What needs to be done: An exact copy of the entries below is needed, with every picture left out.

Record set:

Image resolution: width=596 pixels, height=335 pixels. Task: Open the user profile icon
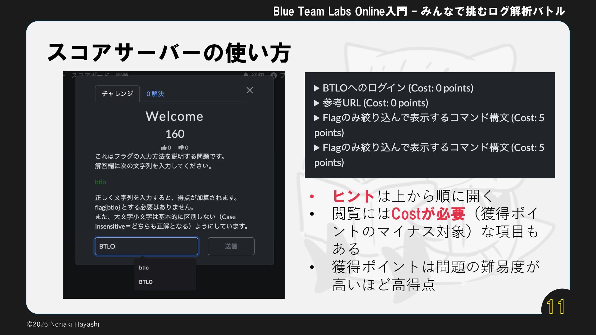point(273,75)
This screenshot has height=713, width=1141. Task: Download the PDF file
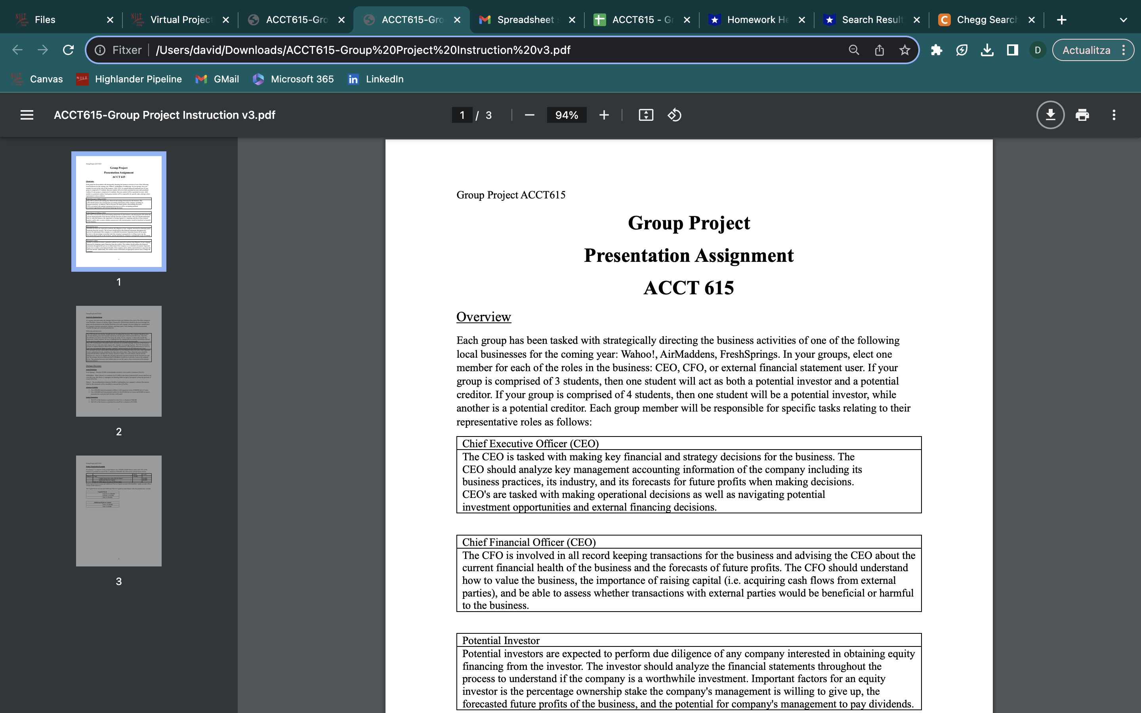1050,115
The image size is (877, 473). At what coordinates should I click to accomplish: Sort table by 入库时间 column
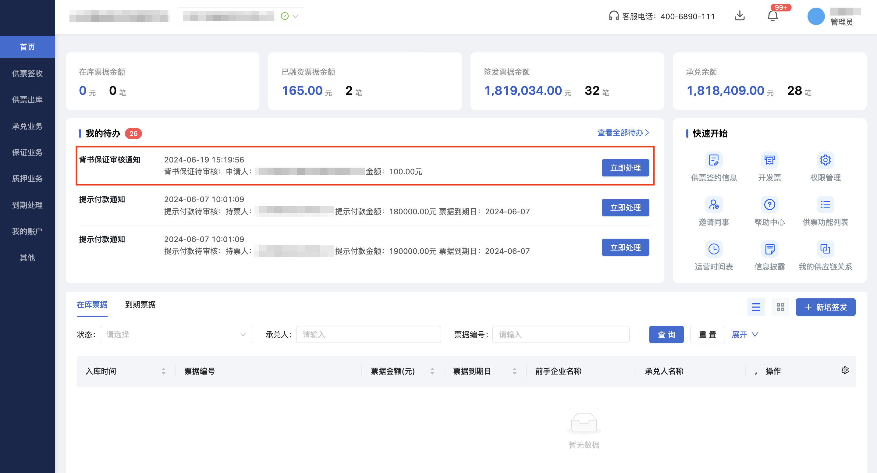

Finished task:
Image resolution: width=596 pixels, height=335 pixels. Task: Open the user profile icon
point(273,75)
This screenshot has height=713, width=1141. Task: Download the PDF file
1050,115
The image size is (877, 473). At what coordinates should I click to accomplish: Sort table by 入库时间 column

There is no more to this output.